Do we count back from the time she started giving me massage, keeping the glass out of my hand at night, getting me comfortable with the feel of her hands? I guess we do. How long has she been planning this?

"About the same. Is that the connection you're looking for?"

"Yes. Happy, stable marriages – or love affairs - are a huge ameliorating factor for men with stressful lifestyles; statistically speaking, a well-loved man is healthier, longer-lived, more stable and more effective. There are volumes of medical research on the subject."

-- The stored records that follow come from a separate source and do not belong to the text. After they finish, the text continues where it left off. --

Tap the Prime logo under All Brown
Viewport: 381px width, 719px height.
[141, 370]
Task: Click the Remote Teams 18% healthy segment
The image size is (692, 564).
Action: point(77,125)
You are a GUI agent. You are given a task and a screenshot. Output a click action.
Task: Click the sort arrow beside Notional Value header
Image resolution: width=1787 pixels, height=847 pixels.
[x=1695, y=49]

"There are libraries on the subject. There are decades of research by professionals all over the world, mountains of data." You weren't just trying to learn how, Anna. You were looking for a way to keep me from coming apart at the seams.

"So hang on to that girl, Jack. What she's doing for you is going a long way towards keeping you alive."

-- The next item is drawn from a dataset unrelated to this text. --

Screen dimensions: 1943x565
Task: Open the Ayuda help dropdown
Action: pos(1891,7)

So why didn't you confront her? Lynch asked himself, as his car wound along surface streets towards his destination. When you got home last night, that would have been a perfect time, wouldn't it? At least, until you carried her to your bedroom.

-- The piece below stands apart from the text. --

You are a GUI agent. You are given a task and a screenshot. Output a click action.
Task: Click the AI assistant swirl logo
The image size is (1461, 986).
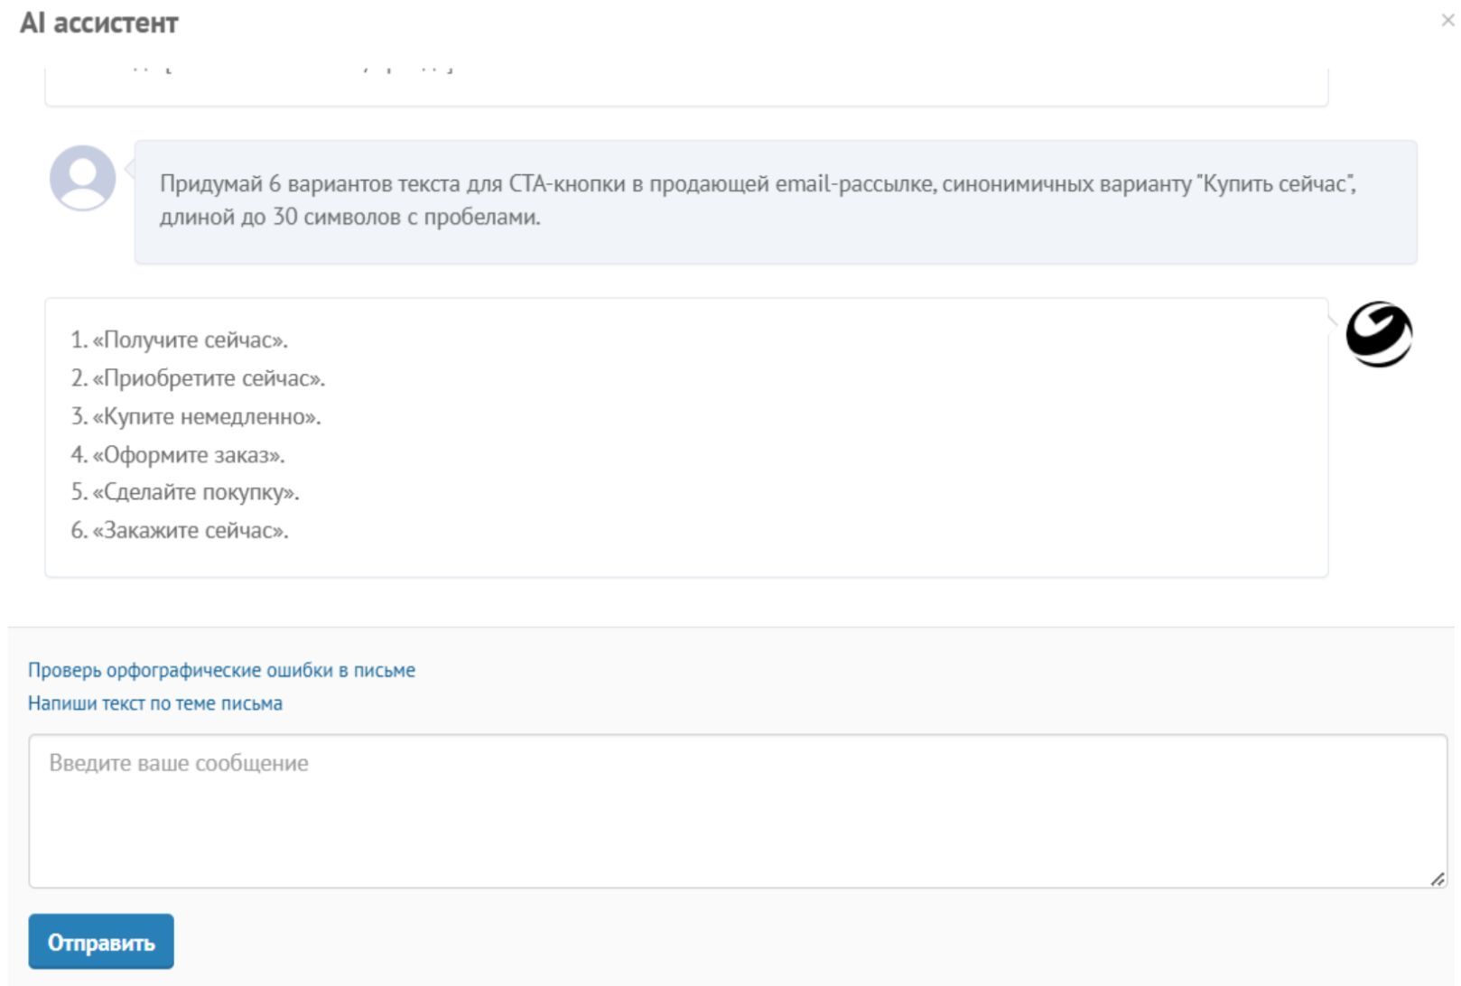[x=1379, y=334]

Because, when you're with her, you can't believe she's not being one hundred percent real with you; it's only when you can't see her or touch her that you start thinking that maybe … maybe bedwarming is just one more feature offered by Anna the Full Service Automated Domestic Companion.

"We're going to have to talk," he said, to no one in particular. "And then, I may have to spank her. Or something."